What does economics have to say about (the emergence of) Mr. Trump?

It might seem like a rather weird topic for a blog called Economics for Everybody to think about, but what explains the rise, and the seemingly inevitable ascent to the Presidency of the USA, of Mr. Trump?

This blog post isn’t about the politics of Mr. Trump, endlessly fascinating a topic though it is. It is instead about an attempt at looking at the economic factors that caused this phenomenon to occur at all.

And one cause is related to this:

Of the jobs lost during the recession, about 60 percent of them were in what are called “mid-wage” occupations. What about the jobs added since the end of the recession? Seventy-three percent of them have been in lower-wage occupations, defined as $13.52 an hour or less.

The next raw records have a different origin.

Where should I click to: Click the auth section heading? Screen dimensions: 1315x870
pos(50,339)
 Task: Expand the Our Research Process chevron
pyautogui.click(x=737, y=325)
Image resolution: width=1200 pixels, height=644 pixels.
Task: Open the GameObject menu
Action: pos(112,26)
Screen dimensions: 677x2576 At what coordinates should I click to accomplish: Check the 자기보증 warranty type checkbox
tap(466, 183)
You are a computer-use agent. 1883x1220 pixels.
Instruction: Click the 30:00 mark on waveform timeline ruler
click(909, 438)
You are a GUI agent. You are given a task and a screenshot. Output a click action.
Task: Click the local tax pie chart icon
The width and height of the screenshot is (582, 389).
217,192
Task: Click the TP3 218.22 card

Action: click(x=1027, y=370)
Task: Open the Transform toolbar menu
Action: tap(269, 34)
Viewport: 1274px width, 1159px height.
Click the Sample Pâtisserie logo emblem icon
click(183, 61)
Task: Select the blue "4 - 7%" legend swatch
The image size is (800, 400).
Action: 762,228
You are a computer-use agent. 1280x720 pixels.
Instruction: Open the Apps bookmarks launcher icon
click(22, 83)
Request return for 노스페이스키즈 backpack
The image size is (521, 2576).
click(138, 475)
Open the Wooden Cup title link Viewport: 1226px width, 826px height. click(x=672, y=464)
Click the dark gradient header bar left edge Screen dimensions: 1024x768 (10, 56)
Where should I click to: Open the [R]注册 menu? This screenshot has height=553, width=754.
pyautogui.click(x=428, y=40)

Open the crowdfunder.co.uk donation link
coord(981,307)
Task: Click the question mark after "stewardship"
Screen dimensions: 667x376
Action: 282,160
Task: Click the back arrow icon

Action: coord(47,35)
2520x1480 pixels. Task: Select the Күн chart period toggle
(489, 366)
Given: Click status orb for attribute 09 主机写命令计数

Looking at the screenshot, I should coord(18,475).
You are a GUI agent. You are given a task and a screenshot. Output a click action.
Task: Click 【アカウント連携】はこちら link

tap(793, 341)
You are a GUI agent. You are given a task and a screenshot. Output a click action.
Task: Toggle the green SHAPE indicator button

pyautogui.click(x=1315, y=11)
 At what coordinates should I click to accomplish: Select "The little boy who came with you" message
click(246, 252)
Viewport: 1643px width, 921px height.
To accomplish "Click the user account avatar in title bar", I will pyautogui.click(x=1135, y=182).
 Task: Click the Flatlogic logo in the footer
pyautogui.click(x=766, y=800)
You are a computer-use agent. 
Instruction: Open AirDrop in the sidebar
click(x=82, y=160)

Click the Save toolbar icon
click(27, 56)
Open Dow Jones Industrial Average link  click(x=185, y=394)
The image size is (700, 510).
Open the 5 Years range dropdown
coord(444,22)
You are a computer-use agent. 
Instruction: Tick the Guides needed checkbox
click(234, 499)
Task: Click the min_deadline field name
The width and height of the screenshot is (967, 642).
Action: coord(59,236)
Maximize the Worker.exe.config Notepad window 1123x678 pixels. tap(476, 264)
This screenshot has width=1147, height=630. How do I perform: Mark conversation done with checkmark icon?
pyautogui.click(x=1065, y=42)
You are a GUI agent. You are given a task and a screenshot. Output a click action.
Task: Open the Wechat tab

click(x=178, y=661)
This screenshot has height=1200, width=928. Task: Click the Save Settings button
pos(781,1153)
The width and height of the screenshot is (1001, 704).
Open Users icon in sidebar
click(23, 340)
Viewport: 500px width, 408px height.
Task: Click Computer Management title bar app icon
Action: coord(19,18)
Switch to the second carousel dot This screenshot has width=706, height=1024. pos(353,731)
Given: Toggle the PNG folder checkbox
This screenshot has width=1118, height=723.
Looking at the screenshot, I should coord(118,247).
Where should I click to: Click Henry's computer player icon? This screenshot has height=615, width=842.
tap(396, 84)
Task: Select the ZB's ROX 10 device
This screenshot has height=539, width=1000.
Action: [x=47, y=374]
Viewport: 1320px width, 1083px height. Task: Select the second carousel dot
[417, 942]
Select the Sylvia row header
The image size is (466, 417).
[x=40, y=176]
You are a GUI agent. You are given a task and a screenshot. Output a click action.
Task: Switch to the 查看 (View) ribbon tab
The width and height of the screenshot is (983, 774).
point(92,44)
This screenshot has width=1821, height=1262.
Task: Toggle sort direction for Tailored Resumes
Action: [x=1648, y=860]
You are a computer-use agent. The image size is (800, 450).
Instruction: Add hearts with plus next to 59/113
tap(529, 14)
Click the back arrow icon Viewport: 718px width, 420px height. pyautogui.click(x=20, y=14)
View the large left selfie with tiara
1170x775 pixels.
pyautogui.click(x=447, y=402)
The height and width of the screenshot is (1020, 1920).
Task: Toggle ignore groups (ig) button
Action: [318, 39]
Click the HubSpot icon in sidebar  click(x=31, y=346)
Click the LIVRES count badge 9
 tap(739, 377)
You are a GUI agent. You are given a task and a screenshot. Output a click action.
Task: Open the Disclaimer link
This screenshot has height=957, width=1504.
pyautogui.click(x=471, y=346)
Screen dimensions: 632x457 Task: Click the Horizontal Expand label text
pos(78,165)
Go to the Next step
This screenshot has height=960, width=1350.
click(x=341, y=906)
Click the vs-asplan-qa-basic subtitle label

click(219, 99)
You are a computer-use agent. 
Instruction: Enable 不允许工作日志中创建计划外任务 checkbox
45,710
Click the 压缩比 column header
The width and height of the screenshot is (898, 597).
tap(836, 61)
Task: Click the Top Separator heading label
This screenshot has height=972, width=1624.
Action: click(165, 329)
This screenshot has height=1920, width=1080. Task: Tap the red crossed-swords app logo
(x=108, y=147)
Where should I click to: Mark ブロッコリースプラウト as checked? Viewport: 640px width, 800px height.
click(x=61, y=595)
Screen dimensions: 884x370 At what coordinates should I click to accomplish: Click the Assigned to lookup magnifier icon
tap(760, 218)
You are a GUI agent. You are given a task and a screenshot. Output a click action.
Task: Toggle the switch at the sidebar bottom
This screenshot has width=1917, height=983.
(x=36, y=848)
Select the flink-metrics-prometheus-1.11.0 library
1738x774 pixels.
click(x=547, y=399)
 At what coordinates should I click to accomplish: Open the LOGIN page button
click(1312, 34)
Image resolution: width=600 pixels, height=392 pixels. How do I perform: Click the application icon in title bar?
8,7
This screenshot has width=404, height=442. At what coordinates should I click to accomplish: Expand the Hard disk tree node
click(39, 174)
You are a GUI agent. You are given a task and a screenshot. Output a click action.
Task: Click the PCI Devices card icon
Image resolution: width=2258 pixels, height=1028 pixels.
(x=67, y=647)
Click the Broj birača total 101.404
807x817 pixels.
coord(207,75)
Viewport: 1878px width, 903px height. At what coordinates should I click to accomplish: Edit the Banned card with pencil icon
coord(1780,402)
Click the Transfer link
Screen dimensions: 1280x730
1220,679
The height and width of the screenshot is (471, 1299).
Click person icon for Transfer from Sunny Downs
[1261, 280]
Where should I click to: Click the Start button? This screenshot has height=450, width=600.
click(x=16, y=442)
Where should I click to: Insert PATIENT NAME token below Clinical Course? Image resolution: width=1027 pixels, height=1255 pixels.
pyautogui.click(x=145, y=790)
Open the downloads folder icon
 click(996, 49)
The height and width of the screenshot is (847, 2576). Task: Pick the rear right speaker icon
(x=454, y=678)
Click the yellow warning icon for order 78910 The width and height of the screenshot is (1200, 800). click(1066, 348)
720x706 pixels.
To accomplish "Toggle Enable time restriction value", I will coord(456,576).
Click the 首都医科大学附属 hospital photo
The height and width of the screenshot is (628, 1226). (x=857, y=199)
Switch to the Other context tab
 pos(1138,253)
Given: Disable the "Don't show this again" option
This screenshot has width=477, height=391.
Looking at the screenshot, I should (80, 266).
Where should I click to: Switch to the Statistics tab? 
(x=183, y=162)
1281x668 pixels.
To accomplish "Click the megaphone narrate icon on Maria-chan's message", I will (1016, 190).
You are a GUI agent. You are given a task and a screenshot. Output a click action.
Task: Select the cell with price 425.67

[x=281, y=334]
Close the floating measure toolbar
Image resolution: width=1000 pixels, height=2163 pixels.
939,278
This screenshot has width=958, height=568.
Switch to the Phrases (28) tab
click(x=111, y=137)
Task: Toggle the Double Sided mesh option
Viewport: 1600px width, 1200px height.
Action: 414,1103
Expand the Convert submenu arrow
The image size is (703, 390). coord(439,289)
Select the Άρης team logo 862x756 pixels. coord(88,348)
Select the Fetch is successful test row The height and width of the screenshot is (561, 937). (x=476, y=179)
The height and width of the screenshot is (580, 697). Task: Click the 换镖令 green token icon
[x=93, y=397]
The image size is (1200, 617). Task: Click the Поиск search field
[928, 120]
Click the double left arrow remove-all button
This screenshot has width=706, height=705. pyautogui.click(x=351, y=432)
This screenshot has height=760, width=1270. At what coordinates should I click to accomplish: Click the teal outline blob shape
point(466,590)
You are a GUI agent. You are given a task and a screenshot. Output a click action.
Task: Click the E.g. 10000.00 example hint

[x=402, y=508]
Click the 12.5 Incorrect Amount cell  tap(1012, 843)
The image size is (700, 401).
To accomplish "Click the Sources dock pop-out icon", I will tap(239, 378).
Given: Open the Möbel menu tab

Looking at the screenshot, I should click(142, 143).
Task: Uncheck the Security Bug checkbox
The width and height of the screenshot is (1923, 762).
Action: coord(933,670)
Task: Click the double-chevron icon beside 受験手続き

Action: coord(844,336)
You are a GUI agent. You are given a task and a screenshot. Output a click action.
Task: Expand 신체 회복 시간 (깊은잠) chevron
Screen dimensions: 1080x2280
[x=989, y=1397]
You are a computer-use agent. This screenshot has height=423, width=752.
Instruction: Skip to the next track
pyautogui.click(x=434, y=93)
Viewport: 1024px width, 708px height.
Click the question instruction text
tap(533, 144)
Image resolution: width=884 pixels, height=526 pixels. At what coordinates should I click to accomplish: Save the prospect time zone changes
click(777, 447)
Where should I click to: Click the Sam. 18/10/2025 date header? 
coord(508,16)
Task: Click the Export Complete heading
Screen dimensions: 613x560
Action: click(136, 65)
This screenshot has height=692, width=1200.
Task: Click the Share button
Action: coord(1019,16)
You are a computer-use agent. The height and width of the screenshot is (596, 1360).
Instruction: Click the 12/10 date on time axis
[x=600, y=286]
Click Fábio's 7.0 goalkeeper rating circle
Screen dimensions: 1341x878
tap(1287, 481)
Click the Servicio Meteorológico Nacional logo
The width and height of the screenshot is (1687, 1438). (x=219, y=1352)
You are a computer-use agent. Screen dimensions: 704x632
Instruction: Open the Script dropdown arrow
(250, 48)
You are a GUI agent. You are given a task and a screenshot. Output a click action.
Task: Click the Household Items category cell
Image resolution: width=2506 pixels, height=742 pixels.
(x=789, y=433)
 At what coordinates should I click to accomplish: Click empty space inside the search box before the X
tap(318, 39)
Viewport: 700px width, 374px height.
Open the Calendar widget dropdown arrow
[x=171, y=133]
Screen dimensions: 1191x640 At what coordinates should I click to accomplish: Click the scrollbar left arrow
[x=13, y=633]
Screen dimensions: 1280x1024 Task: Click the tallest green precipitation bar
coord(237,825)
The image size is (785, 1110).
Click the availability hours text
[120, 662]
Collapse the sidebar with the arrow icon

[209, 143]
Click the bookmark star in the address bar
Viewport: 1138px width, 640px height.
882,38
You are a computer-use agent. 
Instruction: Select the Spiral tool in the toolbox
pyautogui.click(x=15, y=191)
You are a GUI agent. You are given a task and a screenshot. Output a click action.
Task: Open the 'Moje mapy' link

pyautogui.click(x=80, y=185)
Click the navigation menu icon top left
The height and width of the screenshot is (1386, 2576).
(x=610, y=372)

That is pulled from a book written by Tyler Cowen, called Average is Over. Read the whole book, it is worth the price of admission. But the trend that is highlighted in this book is the trend that is causing the rise and rise of Mr. Trump.

One, there are likely to be fewer jobs for all of us in the future. Two, those jobs that do exist are not going to pay very well at the bottom of the pyramid. One shouldn’t describe a book in two sentences, but that’s the quick summary of Average is Over.

Here’s the thing, though: machines don’t vote. People do. And who do you think those seventy-three percent in the block-quote above are going to vote for? For the guy who promises to cure their problems by – well, by curing their problems.

Mr. Trump’s solutions might not win him an academic degree in economics, but that’s not the race he’s running. The race he’s running is being judged by the people who have mostly lost in this era of globalization, and according to some of them, he’s doing just fine. If this “disenchanted” group turns out to be large enough, and motivated enough, Mr. Trump stands a very real chance of becoming President Trump by year end.

The disenchanted workers of the globalization era is not a new idea, far from it. And there is a lot more to the idea than what has been written here. The reason I’m writing about it now, and the reason I’m highlighting this one factor above all else,  is because old theories are beginning to receive fresh validation,  and that makes it an exciting time to be an analyst.

Being a global citizen right now, on the other hand, might well raise the demand for blood pressure pills.